Фундаментальный регистр нарратива Пруста —
Однако Пруст не только обращается с миром так, как если бы тот был уклончивым и изворотливым партнером, который своей ложью плетет самовоспроизводящуюся паутину обмана, но — это мы знаем по типографским гранкам — с текстом он делает то же, что текст уже делает с миром. Каждое пытливое предложение открывает новое пространство для пытливости и интерполяций. Каждая страница, где тщательно разбираются обманы Одетты, Мореля и Альбертины, сама потом подвергается подробному разбору и исправлению. Процесс пытливого письма регрессивен, дигрессивен, околен. Все, что есть на странице, порождает собственные протоки и мини-протоки. Достаточно взглянуть на гранки набора после редактуры Пруста, чтобы убедиться в истинности моих слов.

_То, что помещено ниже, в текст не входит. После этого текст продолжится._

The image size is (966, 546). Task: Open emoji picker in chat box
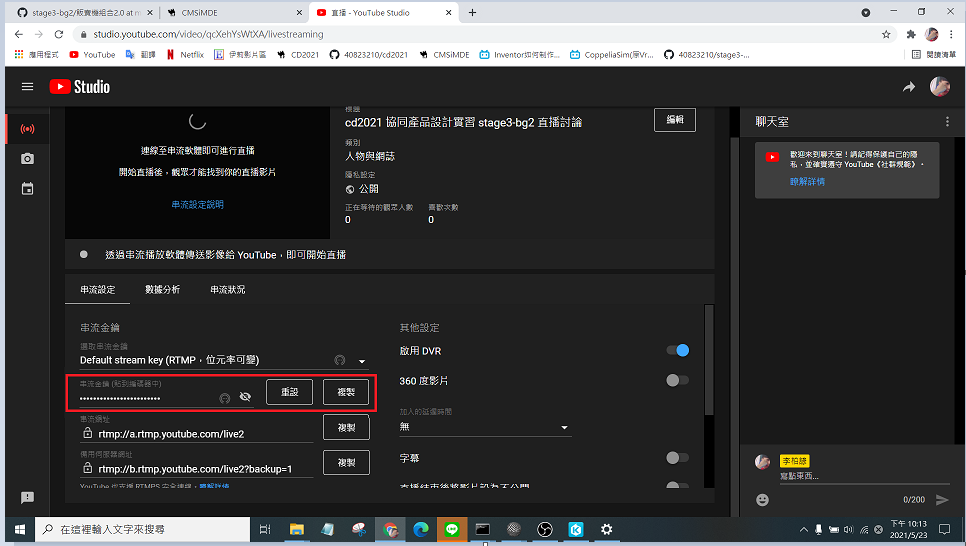(x=762, y=499)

Мускулистые, протяжно-изворотливые фразы Пруста, оглядчиво берущие в осаду реальность, в итоге принимают участие если не в зарождении истины, то в том, чтобы ее отсрочить, иногда — затмить, в конечном счете — лишить реальности. Либо из поля зрения выпадает малозначительный, но не безотносительный факт, либо ирония раз за разом вышибает из седла серьезность, с которой начинается путь каждой фразы.

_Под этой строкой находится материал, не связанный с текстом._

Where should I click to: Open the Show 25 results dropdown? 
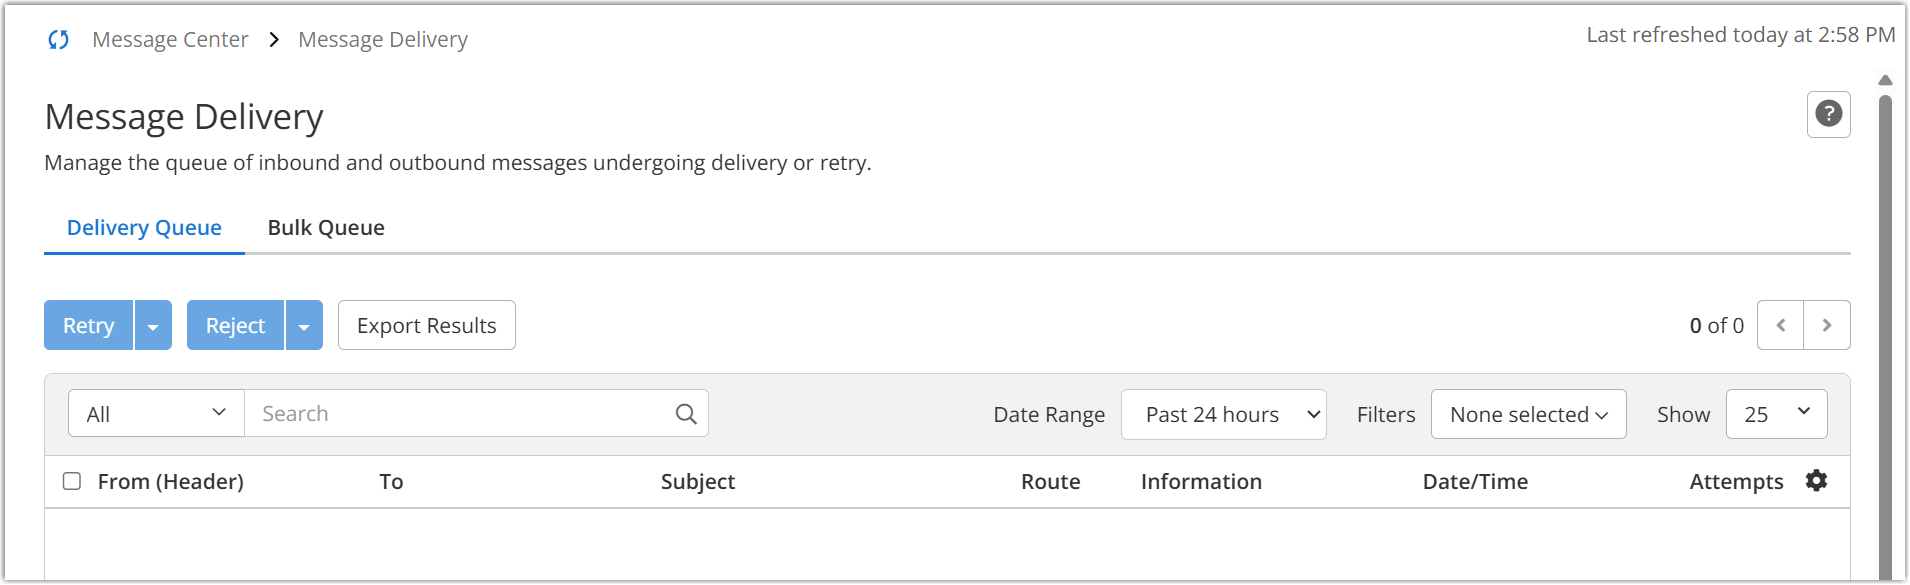(1776, 413)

Даже награды и отступления, которые процесс письма как таковой дарует нарратору, служат отклонениями от цели. Дело в том, что прустовская фраза, столь умелая и несказанно прекрасная, в итоге способствует лишь одному наслаждению сильнее, чем раскрытию или даже отсрочиванию истины: она с отменным аппетитом и восторгом показывает, что ей не по чину и не по силам довести до конца свое пытливое расследование. Фраза тучнеет на собственных ошибках и недосмотрах, отрицает все те приемы, которые сама же столь ловко изобрела, выхваляется своей способностью усомниться в том, в чем вроде как добилась ясности. Она ставит под сомнение все, включая и саму себя. Ей нравится демонстрировать, что высшее доступное ей знание — это уверенность в том, что она сама этого не знает, да и не знает, как узнать. Любая попытка опровергнуть эту отрицательную информацию впоследствии отрицается как еще более недостойная форма невежества. Стремление раскрывать тайны мира становится характерной для Пруста манерой повествования о мире и характерным для Марселя способом существования в этом мире. Марсель не предпринимает никаких действий, да прустовский текст и не повествует о действиях. Они оба рефлексируют, осмысляют, вспоминают, раздумывают. Ирония, теневой партнер «почему-я-тогда-не-знал-что-такой-то-таков-то», неизменно устраняет то, что могло бы стать прямолинейной, вполне приемлемой истиной. Получить желаемое — значит оказаться в тупике.
Прустовский влюбленный, как и прустовский нарратор, привык определять свое бытие в мире как череду прозрений и навязанных размышлений. Его образ жизни и действий сводится к тому, чтобы размышлять — писать — описывать размышления. Он, как ревнивый нарратор, исключен из мира поступков, сюжетности, доверия, любви и низведен до роли наблюдателя и толкователя. Выбрав подобный процесс письма, он заранее понизил себя из активного участника до пассивного наблюдателя, из любимого до ревнивого влюбленного, из пылкого влюбленного до равнодушного. Сам процесс письма вязнет в извивах ревности.